_Explore the material_
A – In the article on Baltimore's sobering center, what share of the people who went to the pilot center entered treatment for addiction?
B – Write a continuation of the article on Baltimore's sobering center, starting after its final sentence.

_Extracted text_
++++
It wasn’t an easy sell at first — opening a stabilization center in West Baltimore where doctors could send those who showed up to emergency rooms inebriated or high on drugs to sober up. Residents didn’t want a drug clinic in their neighborhood, and securing funding for a new approach to addressing the opioid epidemic took some convincing. Only a handful of cities around the country have such centers, so there was no long-term evidence about their success.

But a year after the center opened on a pilot basis, the agencies behind the idea, the Baltimore Health Department and Behavioral Health System Baltimore, a non-profit that oversees mental health and substance use treatment in the city, have convincing early evidence that such a set up works in getting people off the street and on the path to recovery.

The pilot center, which has been operating at Tuerk House in the Greater Rosemount community, has served 343 people, with 391 visits. Key to the model is that peer counselors try to connect clients to treatment and other wrap-around services, and it seems to be effective. Most of those who have gone to the center, about 62 percent, have entered treatment for addiction. Even better, nearly 40 percent remained in that treatment after 30 days.

Now the city has begun renovations next door on the Hebrew Orphan Asylum building so they can expand the center, with plans for completion next spring, and potentially reach even more people. Emergency rooms in Baltimore get more than 16,000 visits a year resulting in a diagnosis related to alcohol or drug abuse. The expanded facility, which will operate 24 hours a day, will be able to serve 35 people at a time, more than double the capacity of the pilot program.
++++
_Given records_
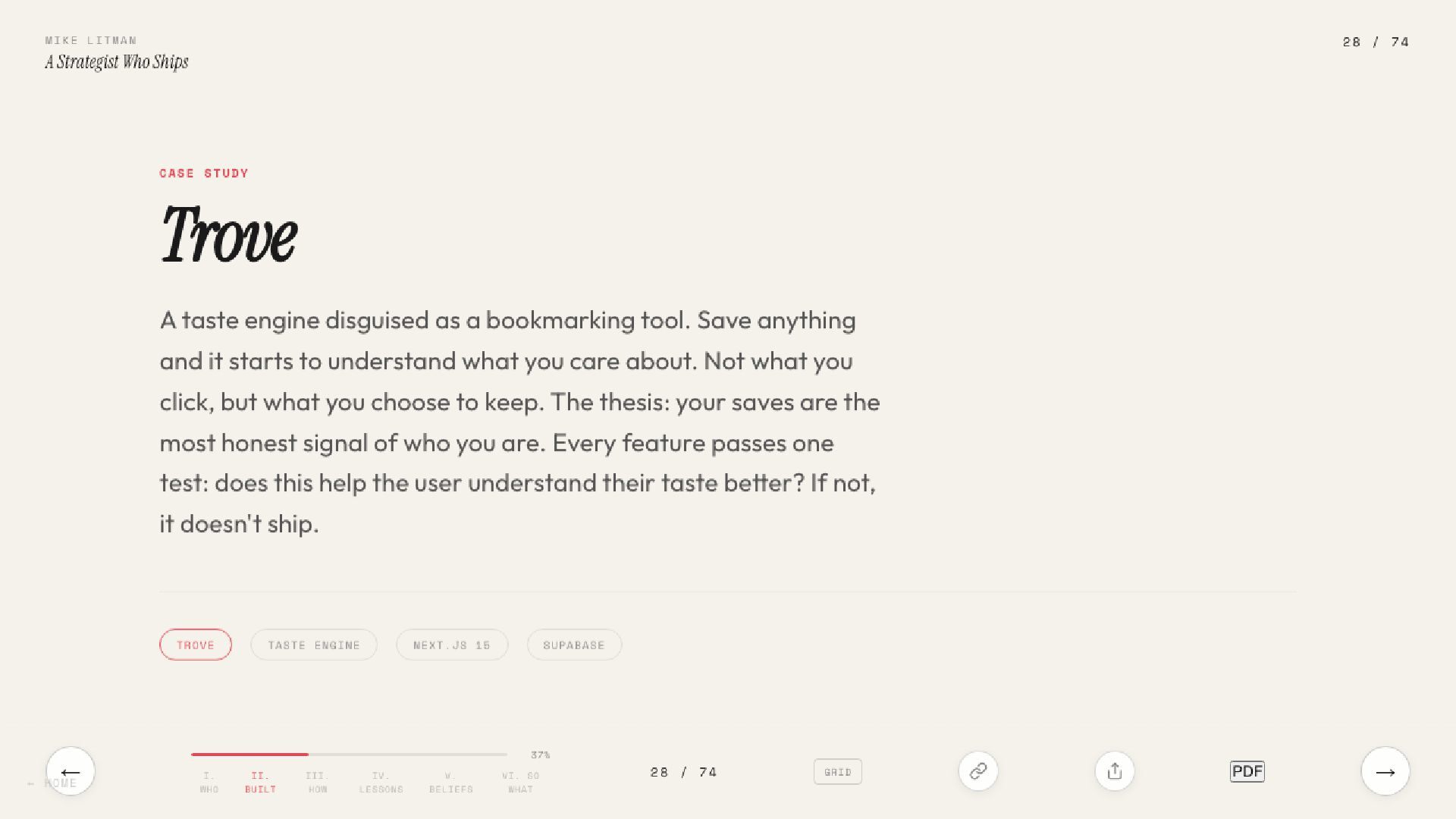Image resolution: width=1456 pixels, height=819 pixels.
Task: Jump to section I. WHO
Action: point(209,783)
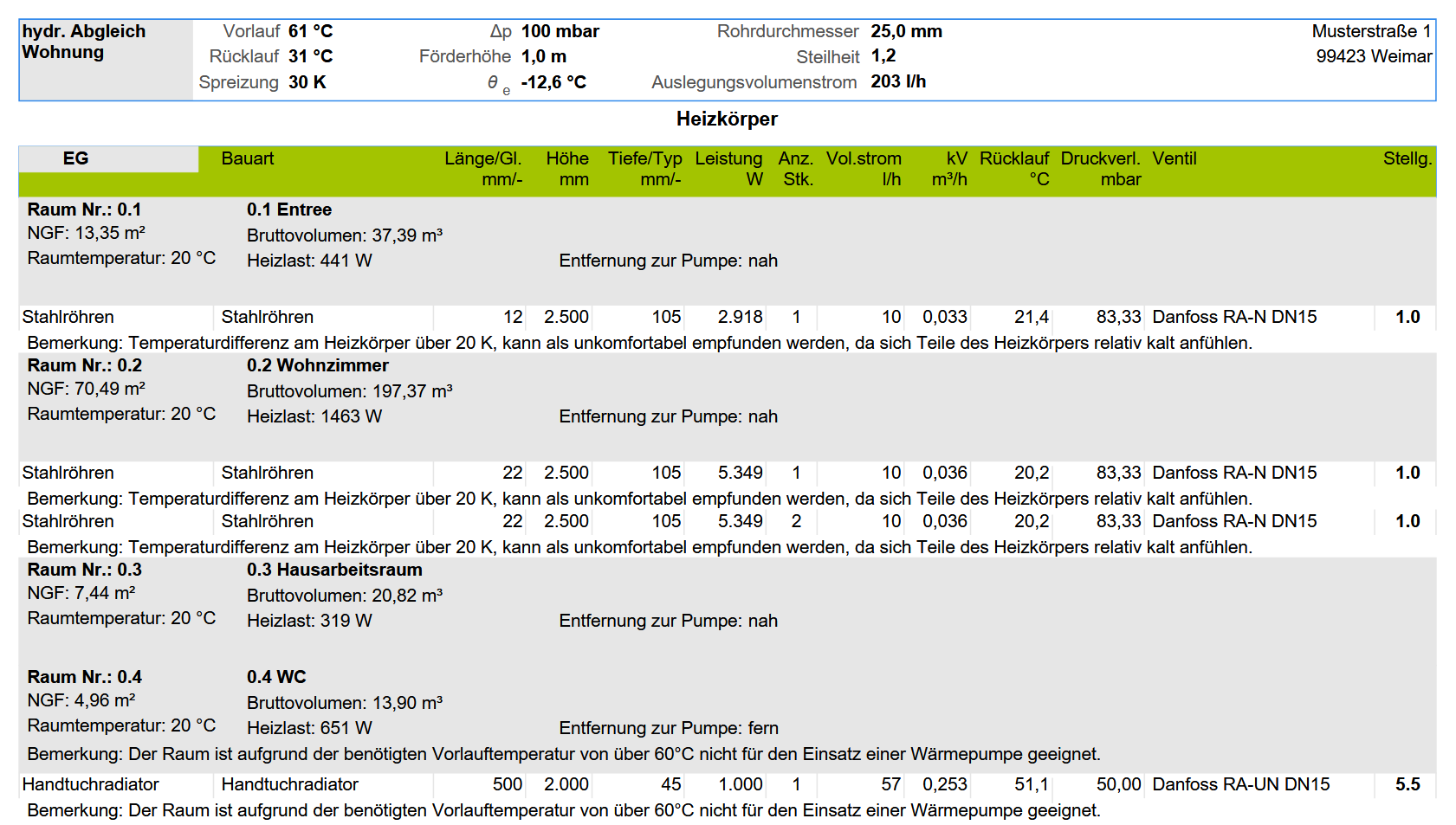Click the Rohrdurchmesser value 25,0 mm
This screenshot has height=825, width=1456.
906,31
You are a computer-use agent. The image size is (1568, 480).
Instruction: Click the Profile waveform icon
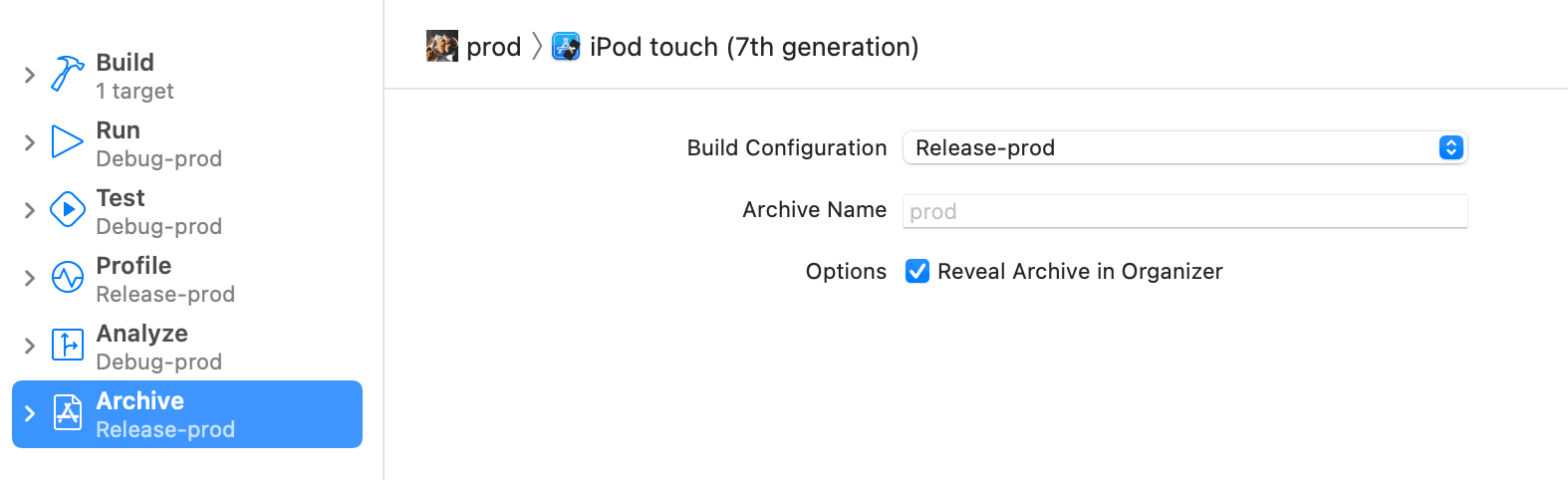pyautogui.click(x=67, y=277)
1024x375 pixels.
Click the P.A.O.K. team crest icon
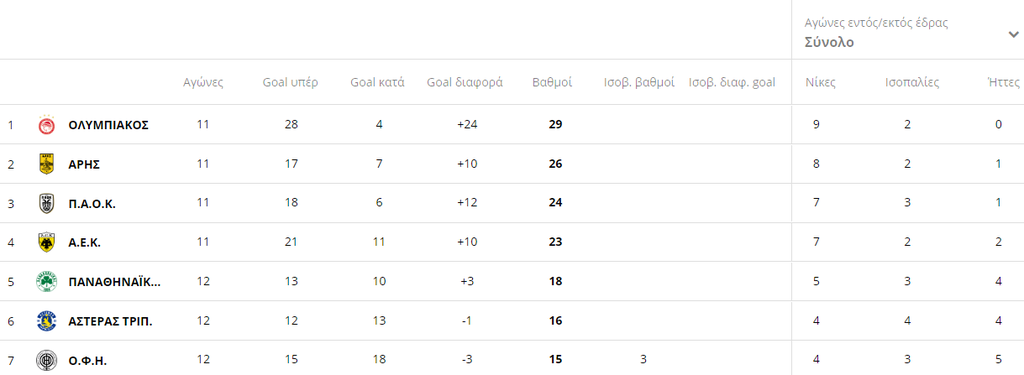point(47,203)
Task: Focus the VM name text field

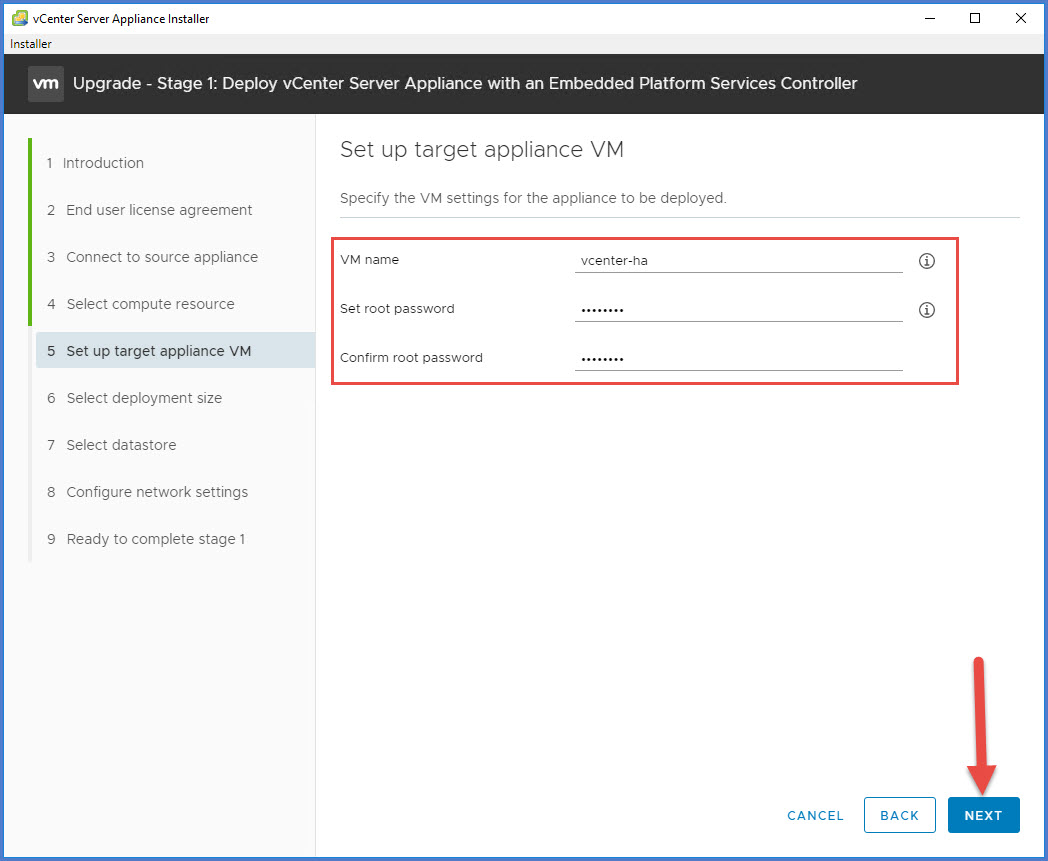Action: click(x=738, y=260)
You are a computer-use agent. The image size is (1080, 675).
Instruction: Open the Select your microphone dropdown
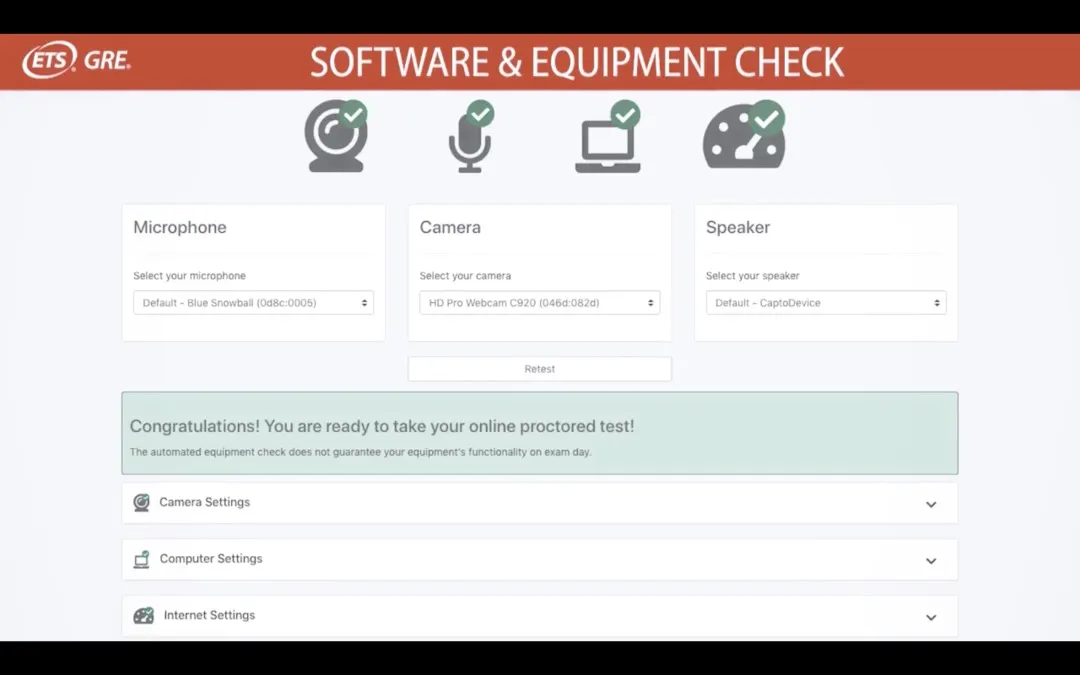coord(253,303)
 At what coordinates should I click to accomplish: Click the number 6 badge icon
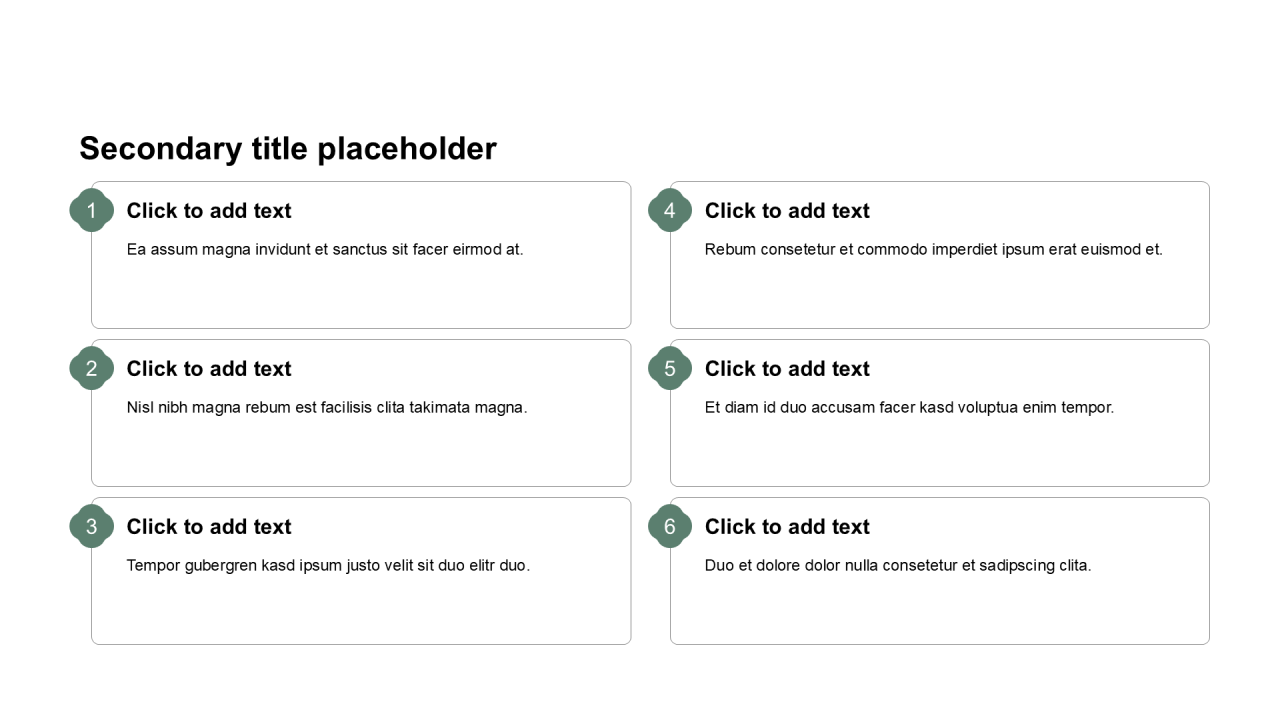(669, 526)
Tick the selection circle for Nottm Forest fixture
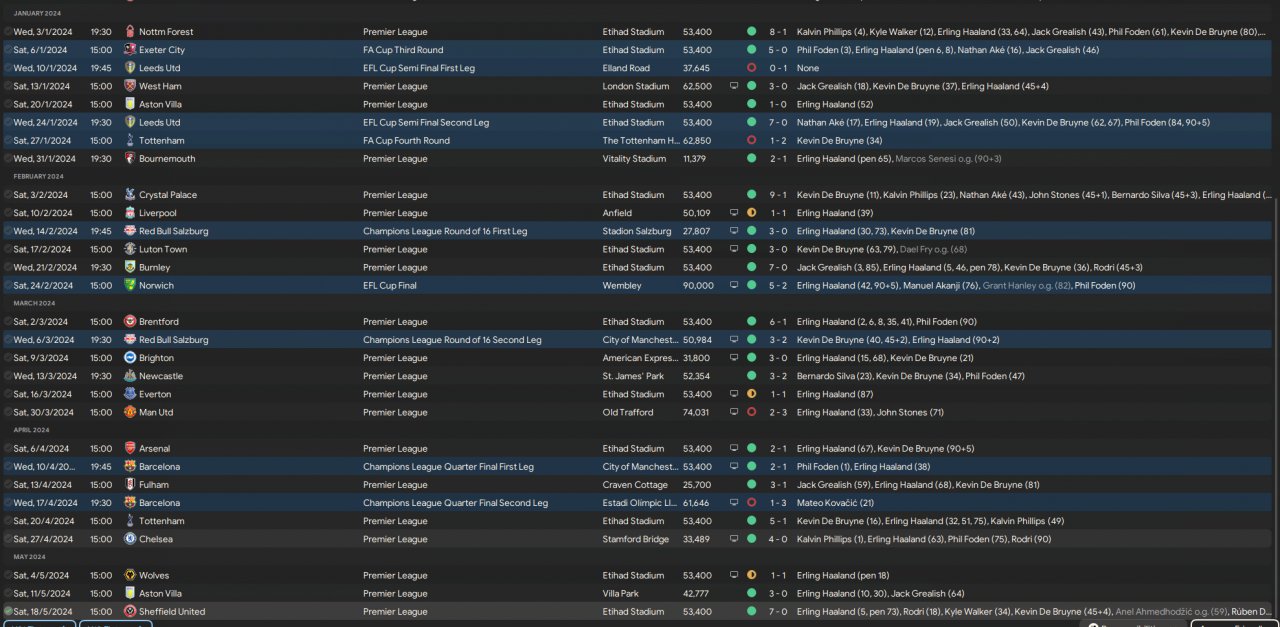This screenshot has height=627, width=1280. pyautogui.click(x=8, y=32)
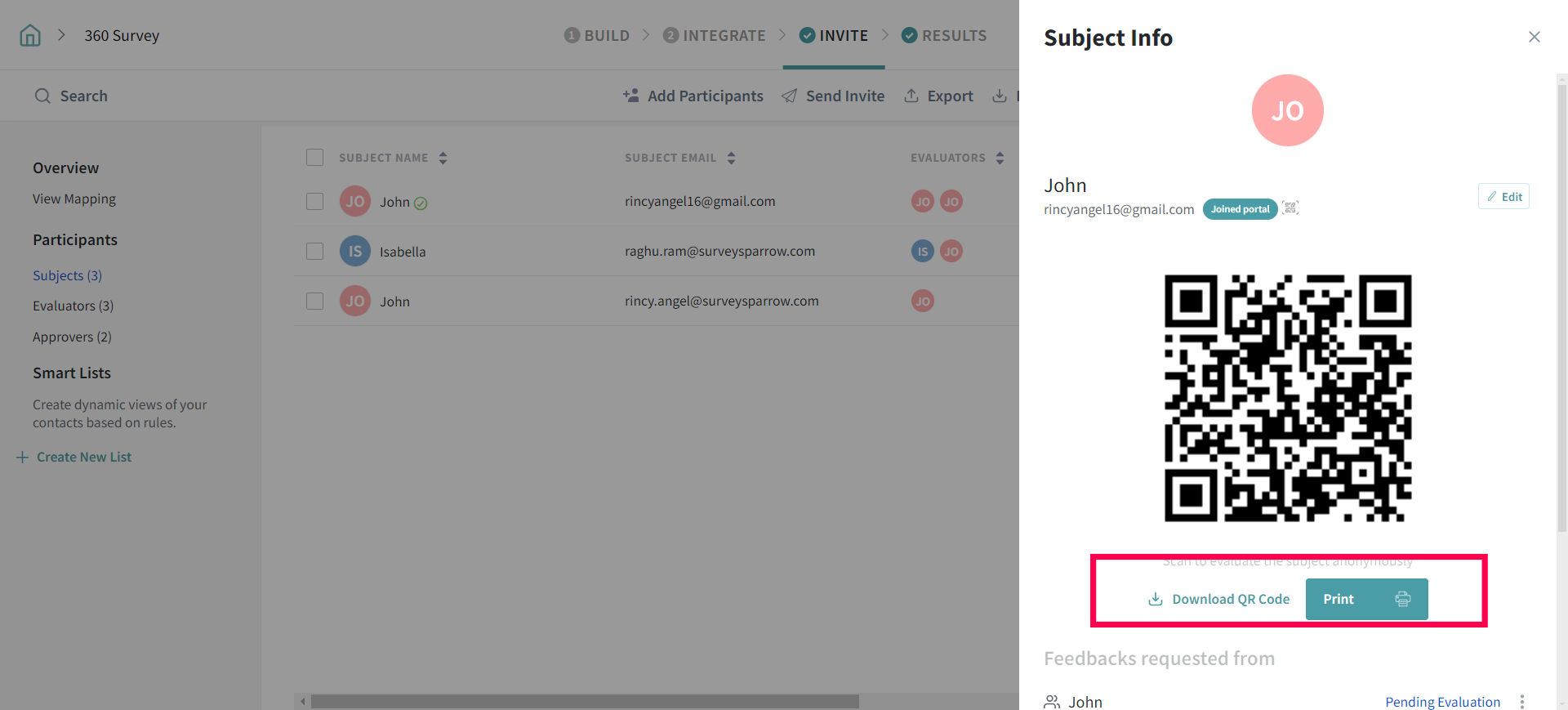
Task: Switch to the Results tab
Action: tap(944, 36)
++++
_Task answers_
A – About 62 percent.

B –
Rather than a clinic that nobody wants, the project is now being celebrated as an economic development engine for the neighborhood, which city officials hope can be the home to a full-service health care center. The Coppin Heights Community Development Corp. and Cross Street Partners are undertaking the $17 million renovation of the building, which has been vacant for 30 years. It is a fitting use for a building that was last the home to Baltimore General Hospital.

Doctors at the University of Maryland Medical Center Midtown Campus said they have noticed the impact of the pilot program in the short time they have referred patients to the stabilization center. They now have a place to send intoxicated patients who don’t have a true medical emergency. This frees up doctors for life-saving cases while getting substance users needed treatment, rather than discharging them without meeting their behavioral health needs.

The majority of intoxicated patients do not need all of the diagnostic and treatment support provided in the emergency room, said Dr. Zachary D.W. Dezman, attending physician at the hospital. They need social supports like those provided at the stabilization center.

This doesn’t mean emergency rooms are shutting their doors to those with addictions. A small number of intoxicated patients do indeed have serious conditions, such as intracranial bleeding and seizures, and they still need critical care that emergency room doctors will continue to offer.

The stabilization center is no miracle cure for the opioid crisis, and the staff knows they won’t reach everybody. The approach is not to pressure people into treatment because those addicted to drugs and alcohol have to be ready for such a major change in their lives. Pushing too hard can have the opposite effect. But sometimes folks just need that nudge to seek help or to have the idea put into their head for when they are ready to take that step. Some will start treatment and not finish. That’s still progress because it may move them a step closer to trying again.